Background: Socioeconomic status (SES) is reflecting differences in sociodemographic factors affecting cancer survivorship. Deprived, low SES populations have a higher prevalence of multiple myeloma and worst survival, a condition which widens over time.
Methods: We performed a meta-analysis of 16 studies (registries and cohorts) reporting myeloma patients’ survival data according to SES. Ten studies reported Hazzard Ratio (H.R.) (95 % CI), and 16 studies reported p values. We combined the H.R. from 10 studies, and by using the Mosteller-Bush formula, we performed a synthesis of p values according to the area of the globe.
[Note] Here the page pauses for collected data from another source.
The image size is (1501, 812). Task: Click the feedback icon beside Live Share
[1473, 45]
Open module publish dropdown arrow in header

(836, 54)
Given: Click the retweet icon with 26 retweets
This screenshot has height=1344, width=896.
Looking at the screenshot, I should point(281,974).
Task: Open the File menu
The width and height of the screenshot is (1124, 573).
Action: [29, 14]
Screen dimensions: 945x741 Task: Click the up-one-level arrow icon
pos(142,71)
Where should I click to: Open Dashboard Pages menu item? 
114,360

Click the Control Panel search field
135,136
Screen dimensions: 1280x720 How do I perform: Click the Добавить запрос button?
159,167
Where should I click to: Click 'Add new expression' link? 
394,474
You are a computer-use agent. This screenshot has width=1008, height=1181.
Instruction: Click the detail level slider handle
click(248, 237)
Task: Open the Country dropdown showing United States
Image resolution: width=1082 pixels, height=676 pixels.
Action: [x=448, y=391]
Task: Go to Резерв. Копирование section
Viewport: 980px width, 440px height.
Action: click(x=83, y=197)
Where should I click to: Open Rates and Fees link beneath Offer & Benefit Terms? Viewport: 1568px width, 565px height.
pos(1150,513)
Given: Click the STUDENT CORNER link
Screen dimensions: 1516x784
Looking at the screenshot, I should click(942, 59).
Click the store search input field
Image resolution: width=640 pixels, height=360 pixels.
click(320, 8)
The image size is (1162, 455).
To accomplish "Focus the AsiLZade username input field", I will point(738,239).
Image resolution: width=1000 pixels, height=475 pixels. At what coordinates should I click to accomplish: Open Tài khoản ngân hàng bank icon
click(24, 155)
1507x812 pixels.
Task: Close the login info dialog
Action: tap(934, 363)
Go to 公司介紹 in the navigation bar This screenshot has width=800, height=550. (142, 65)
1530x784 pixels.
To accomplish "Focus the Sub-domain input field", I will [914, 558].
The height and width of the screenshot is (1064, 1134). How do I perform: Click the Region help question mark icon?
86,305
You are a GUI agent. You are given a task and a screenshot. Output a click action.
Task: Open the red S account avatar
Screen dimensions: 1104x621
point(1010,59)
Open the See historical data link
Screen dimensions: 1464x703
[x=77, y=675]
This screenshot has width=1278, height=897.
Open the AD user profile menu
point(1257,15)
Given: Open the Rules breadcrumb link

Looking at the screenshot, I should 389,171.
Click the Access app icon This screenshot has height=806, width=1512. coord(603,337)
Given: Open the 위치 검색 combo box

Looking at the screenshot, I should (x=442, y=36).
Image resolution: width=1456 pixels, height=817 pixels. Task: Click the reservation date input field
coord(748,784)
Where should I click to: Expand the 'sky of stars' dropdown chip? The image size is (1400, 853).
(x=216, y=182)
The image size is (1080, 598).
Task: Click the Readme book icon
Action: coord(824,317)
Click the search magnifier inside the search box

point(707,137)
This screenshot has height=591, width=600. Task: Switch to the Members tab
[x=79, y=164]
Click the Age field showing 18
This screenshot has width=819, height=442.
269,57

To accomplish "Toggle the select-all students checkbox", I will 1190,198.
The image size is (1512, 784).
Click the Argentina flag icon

Results: Combination of H.R. from 10 studies including 85198 myeloma patients weighted to sample size of each study and adopting the hypothesis of random effect returned a combined H.R.: 1,26 (1,13-1,31) in favor of high SES patients. USA: Synthesis of p values coming from 6 studies (n=89807 pts) by using the Mosteller and Bush formula extracted a p-value of <0.0001 favoring high SES patients. Oceania: Synthesis of p values in two cohorts from Australia and New Zealand (n= 10196 pts) returned a p-value of 0,022 favoring high SES patients. Europe: The synthesis of p values from the U.K. and Greece studies (n=18533 pts) returned a p-value of <0,0001 favoring high SES patients. Asia: Synthesis of 2 studies from Asia (n=915 pts) returned a p-value of <0,0001 favoring high SES patients.
Conclusions: Across the globe and widening over decades, the socioeconomic status remains a gap for equality in myeloma care.